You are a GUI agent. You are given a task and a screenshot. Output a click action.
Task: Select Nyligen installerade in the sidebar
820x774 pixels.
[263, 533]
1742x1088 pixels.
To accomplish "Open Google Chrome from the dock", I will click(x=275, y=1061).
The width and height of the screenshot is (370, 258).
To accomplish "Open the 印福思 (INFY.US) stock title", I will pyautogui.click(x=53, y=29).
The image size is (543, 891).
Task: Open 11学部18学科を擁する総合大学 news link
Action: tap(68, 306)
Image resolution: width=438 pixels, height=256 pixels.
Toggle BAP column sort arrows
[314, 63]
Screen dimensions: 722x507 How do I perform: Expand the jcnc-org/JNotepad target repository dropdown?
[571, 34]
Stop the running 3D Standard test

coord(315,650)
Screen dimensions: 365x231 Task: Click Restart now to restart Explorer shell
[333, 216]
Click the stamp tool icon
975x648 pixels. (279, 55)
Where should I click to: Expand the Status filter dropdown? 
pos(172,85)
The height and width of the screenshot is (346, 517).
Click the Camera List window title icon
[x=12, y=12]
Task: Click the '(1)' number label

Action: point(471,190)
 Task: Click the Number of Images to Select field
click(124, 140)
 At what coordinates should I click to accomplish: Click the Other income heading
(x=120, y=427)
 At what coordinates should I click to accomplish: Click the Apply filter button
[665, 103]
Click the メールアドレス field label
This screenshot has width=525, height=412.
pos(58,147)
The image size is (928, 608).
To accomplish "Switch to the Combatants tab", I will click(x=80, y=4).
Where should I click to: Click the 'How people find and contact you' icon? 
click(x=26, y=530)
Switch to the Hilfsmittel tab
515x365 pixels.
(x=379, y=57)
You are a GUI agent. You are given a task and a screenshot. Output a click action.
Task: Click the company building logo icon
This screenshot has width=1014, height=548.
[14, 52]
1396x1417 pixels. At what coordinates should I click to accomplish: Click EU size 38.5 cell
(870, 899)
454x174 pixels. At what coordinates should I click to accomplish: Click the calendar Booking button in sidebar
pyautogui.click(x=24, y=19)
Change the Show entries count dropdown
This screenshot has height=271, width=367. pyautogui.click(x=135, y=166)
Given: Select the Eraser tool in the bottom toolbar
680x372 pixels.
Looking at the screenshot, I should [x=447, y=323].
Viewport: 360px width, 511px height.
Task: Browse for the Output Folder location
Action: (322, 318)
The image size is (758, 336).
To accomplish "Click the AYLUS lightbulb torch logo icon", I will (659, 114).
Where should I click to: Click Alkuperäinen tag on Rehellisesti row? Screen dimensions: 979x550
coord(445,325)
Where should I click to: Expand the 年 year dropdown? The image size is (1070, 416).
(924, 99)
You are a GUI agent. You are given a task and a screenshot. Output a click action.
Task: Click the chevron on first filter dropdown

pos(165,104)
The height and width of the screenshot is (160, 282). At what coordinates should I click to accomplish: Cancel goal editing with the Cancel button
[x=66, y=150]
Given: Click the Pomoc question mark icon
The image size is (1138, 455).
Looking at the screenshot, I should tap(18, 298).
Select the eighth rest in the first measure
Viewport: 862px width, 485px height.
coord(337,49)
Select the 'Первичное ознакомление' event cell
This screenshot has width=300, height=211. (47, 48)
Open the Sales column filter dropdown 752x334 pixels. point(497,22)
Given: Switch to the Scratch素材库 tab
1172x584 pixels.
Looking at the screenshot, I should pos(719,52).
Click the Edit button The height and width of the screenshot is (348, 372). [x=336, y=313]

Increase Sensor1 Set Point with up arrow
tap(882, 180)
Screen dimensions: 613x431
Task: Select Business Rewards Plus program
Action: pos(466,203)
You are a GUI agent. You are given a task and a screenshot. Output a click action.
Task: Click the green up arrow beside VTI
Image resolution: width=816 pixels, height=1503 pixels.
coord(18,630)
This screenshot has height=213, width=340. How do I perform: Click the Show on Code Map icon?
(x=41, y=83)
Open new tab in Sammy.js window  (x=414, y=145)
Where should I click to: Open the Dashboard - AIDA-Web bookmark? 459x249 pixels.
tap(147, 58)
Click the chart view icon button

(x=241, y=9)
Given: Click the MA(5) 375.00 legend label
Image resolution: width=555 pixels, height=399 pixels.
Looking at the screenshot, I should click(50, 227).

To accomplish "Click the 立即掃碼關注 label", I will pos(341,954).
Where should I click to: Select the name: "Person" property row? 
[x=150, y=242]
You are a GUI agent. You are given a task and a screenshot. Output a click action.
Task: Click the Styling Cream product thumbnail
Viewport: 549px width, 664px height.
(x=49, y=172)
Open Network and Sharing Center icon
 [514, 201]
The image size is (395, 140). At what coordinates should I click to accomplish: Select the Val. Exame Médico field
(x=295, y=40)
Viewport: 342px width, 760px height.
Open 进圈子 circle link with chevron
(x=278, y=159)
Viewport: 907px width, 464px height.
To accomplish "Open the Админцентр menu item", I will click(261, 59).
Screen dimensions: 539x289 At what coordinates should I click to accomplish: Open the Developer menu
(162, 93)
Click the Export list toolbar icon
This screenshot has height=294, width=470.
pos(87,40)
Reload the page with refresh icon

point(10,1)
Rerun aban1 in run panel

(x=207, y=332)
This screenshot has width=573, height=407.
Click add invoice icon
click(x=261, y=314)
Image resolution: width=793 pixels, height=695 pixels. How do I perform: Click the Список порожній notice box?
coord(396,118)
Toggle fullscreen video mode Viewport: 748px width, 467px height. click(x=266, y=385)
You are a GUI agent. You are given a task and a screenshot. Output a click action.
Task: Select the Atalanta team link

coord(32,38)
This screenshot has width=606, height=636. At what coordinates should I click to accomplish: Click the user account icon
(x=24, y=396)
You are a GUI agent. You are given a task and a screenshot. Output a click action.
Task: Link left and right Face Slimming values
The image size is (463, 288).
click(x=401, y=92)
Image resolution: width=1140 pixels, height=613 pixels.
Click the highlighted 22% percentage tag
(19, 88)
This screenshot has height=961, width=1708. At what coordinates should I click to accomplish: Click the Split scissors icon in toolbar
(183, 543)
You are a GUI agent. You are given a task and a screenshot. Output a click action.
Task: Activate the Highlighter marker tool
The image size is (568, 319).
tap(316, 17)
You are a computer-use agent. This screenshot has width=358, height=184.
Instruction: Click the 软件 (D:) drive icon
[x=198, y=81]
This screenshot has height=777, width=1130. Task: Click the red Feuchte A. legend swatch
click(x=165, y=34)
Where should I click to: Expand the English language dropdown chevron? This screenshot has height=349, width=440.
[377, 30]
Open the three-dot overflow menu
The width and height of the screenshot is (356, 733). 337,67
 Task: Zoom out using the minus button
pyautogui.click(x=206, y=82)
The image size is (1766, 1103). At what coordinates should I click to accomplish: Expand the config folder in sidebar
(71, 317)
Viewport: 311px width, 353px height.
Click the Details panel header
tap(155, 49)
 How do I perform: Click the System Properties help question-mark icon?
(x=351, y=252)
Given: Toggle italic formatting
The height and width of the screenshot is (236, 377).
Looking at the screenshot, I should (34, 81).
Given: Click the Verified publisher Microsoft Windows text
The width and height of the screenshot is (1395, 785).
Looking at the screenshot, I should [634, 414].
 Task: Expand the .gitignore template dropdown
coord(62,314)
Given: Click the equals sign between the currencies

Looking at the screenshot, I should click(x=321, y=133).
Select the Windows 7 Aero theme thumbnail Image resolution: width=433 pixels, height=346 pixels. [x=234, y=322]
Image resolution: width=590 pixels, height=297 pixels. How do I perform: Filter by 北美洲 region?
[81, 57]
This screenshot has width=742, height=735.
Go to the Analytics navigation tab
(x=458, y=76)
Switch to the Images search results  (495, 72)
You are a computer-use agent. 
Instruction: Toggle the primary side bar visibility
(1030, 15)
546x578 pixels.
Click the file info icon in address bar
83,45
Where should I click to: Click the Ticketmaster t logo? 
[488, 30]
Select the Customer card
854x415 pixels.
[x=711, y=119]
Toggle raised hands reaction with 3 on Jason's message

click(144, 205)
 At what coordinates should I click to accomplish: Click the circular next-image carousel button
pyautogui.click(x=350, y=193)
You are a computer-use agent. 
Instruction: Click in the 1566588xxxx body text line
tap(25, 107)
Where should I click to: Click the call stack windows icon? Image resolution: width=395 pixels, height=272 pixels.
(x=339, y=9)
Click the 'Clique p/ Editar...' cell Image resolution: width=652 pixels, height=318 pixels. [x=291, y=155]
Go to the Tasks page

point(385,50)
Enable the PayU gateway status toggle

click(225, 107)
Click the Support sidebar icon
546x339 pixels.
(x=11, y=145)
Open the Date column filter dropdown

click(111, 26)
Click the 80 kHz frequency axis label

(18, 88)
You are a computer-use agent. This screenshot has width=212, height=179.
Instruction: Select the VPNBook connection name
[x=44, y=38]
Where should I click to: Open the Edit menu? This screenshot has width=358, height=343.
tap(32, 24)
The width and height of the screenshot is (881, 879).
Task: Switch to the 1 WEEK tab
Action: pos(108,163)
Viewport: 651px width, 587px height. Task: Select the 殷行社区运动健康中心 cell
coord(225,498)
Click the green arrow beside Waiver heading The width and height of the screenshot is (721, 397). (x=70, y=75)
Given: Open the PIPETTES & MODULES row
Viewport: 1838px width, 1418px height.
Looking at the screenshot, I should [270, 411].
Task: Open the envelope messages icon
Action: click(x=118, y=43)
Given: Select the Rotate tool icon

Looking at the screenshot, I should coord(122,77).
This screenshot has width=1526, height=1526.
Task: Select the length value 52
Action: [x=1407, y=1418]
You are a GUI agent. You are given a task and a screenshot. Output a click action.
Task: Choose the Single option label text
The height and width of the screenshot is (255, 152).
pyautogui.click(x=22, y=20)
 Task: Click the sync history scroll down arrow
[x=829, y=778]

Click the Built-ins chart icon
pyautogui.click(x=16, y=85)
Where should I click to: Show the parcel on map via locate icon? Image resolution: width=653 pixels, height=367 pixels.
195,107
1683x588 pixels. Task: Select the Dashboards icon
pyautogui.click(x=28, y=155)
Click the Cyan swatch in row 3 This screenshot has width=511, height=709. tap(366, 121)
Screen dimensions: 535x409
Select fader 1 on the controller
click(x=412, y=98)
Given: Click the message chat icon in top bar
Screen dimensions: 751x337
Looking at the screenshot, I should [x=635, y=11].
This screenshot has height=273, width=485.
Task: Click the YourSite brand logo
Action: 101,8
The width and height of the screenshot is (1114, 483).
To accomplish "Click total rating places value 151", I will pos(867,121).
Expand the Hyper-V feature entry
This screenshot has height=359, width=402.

+++++

§ CONSIGNE DONNÉE: Extrayez du matériel ci-dessus, sans rien y changer, les lignes qui commencent à celle contenant « Click the Cyan » et s'arrêtent après celle contenant « I will pos(867,121). ».

§ CORRIGÉ DE L'EXERCICE:
Click the Cyan swatch in row 3 This screenshot has width=511, height=709. tap(366, 121)
Screen dimensions: 535x409
Select fader 1 on the controller
click(x=412, y=98)
Given: Click the message chat icon in top bar
Screen dimensions: 751x337
Looking at the screenshot, I should [x=635, y=11].
This screenshot has height=273, width=485.
Task: Click the YourSite brand logo
Action: 101,8
The width and height of the screenshot is (1114, 483).
To accomplish "Click total rating places value 151", I will pos(867,121).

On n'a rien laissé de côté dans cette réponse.